» **WHAT YOU SHOULD DO**: Collect each line of the listing below that contains the string "field", copying those lines in their original order.

» **PROVIDED MATERIAL**:
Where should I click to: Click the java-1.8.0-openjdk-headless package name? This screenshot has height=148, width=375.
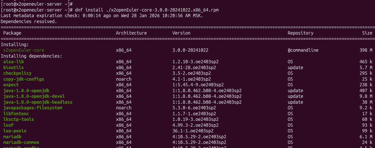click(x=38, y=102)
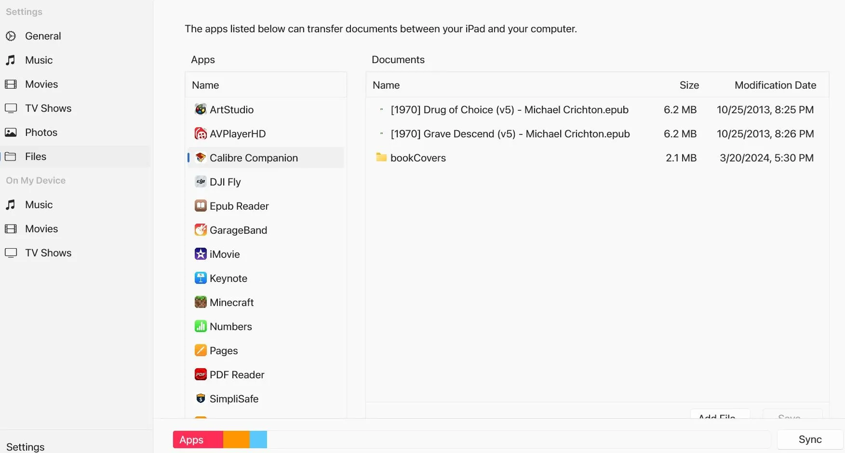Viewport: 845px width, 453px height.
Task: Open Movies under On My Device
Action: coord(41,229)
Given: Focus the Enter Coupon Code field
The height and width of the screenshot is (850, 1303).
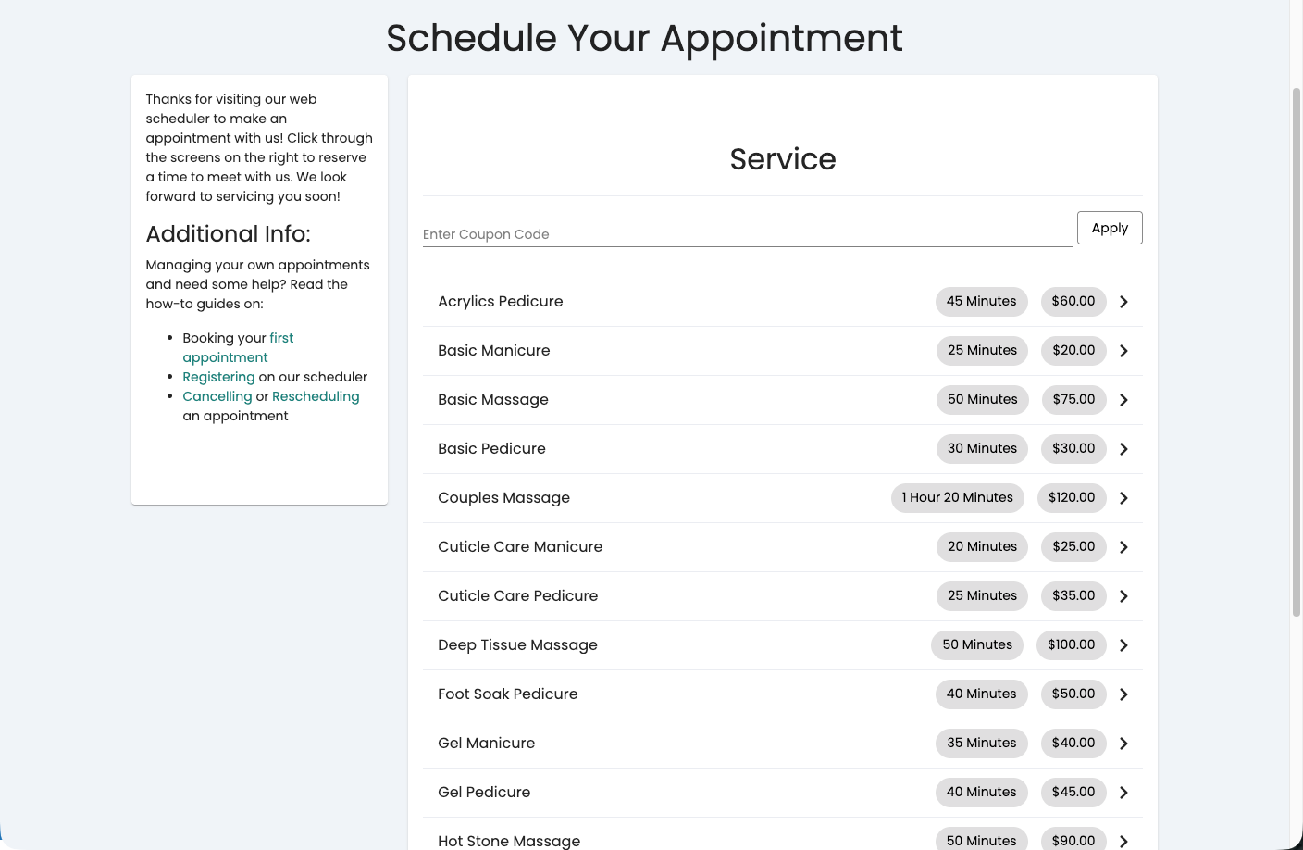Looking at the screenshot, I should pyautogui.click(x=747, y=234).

---

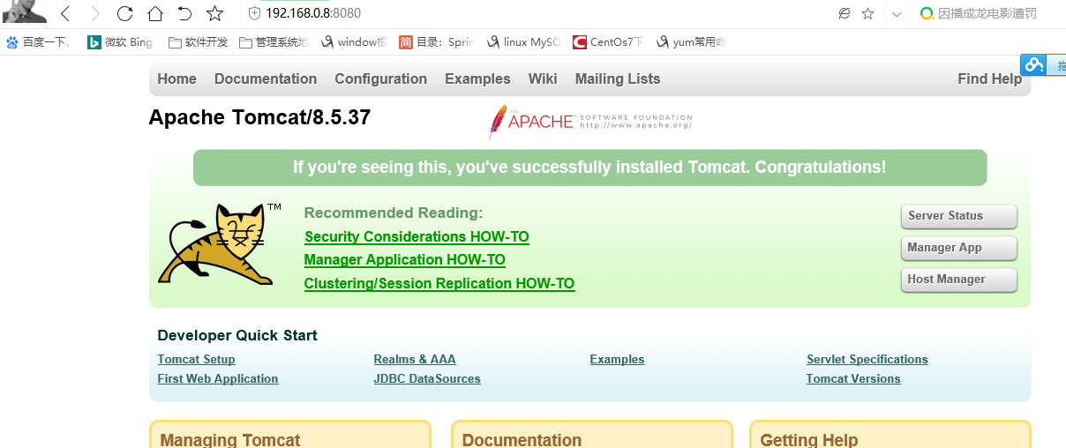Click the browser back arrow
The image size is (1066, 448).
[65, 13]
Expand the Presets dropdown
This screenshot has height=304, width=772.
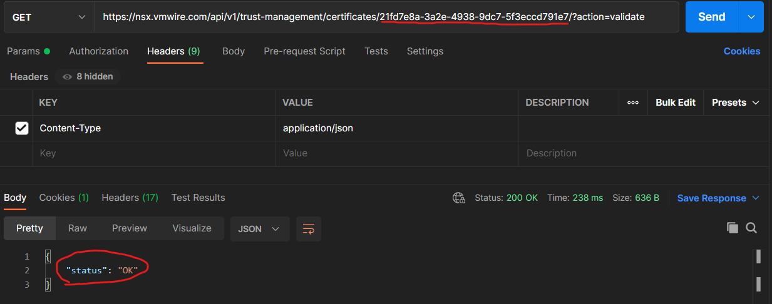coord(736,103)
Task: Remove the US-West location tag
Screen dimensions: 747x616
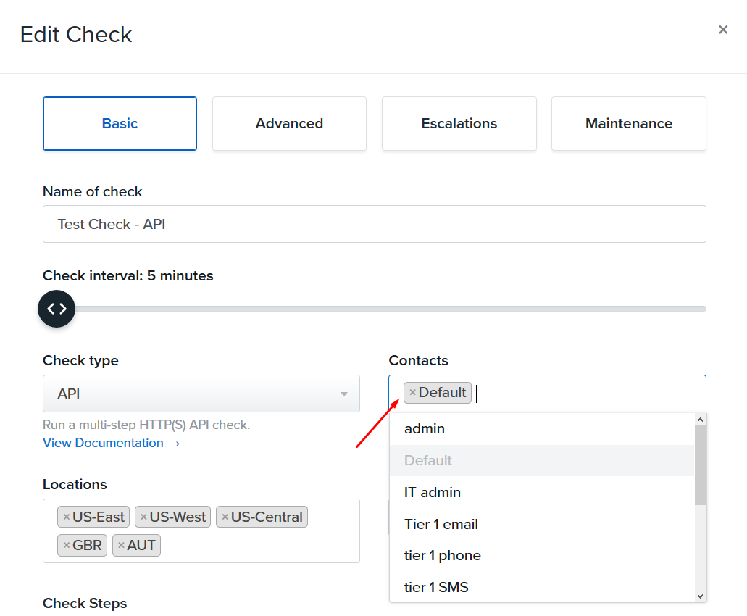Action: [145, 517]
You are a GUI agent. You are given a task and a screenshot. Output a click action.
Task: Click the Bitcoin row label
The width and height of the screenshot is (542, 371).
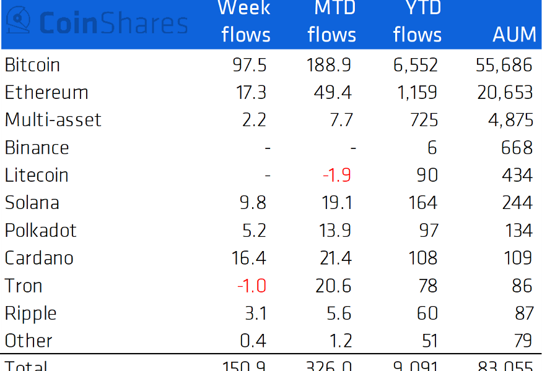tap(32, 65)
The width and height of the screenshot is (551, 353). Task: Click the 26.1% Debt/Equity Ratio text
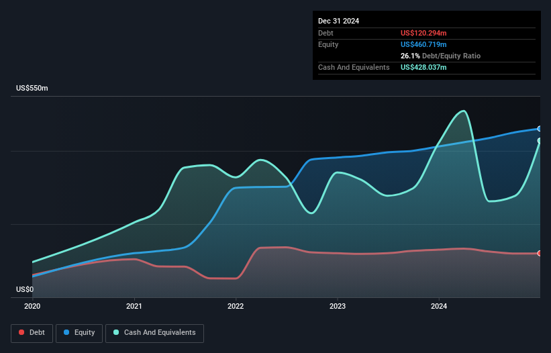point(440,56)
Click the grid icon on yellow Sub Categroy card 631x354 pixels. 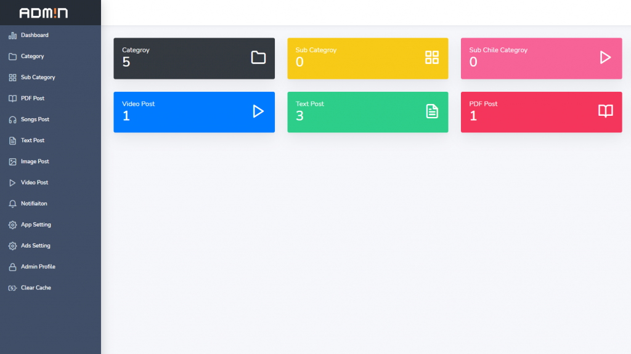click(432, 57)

...

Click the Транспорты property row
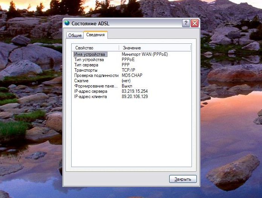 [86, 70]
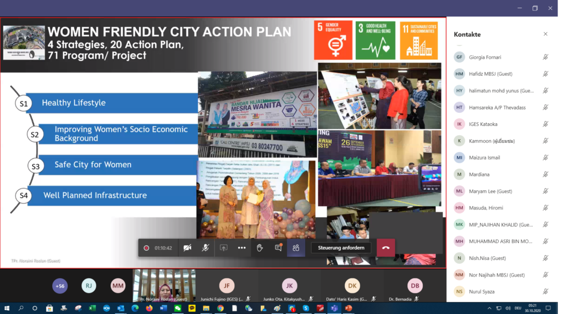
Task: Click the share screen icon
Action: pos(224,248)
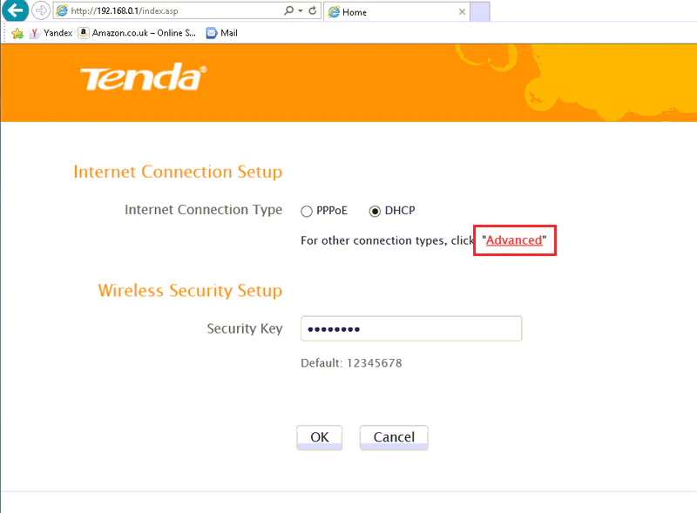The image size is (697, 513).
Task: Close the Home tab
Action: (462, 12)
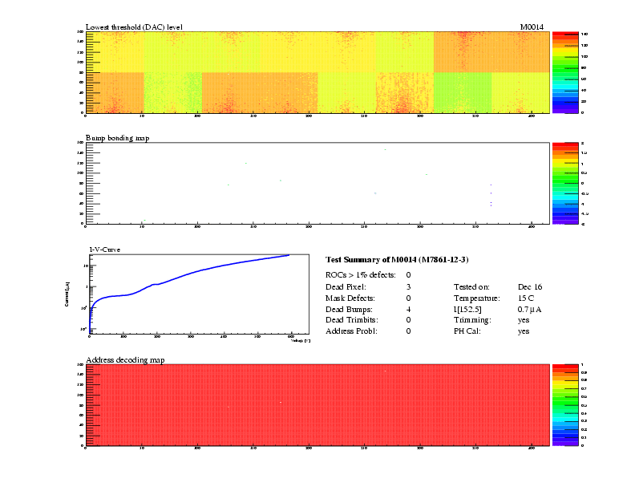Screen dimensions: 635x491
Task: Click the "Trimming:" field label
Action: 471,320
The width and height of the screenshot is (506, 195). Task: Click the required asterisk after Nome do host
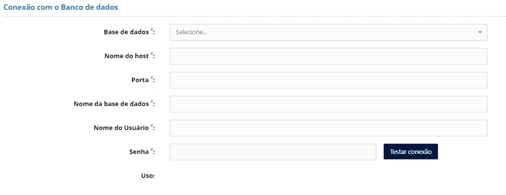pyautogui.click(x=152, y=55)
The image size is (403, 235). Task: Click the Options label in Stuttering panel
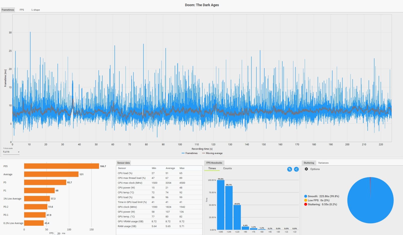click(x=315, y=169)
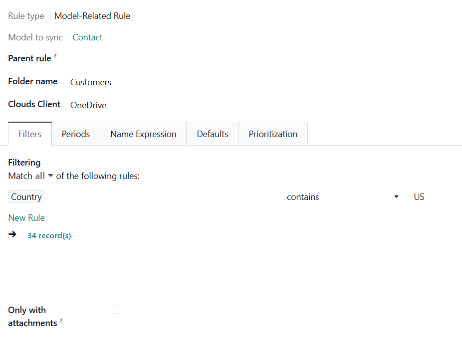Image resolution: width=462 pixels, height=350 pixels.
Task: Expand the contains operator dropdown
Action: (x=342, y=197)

» **THE SOLUTION**:
Given: Focus the Enter Coupon Code field
Task: Click the "Trimming:" field label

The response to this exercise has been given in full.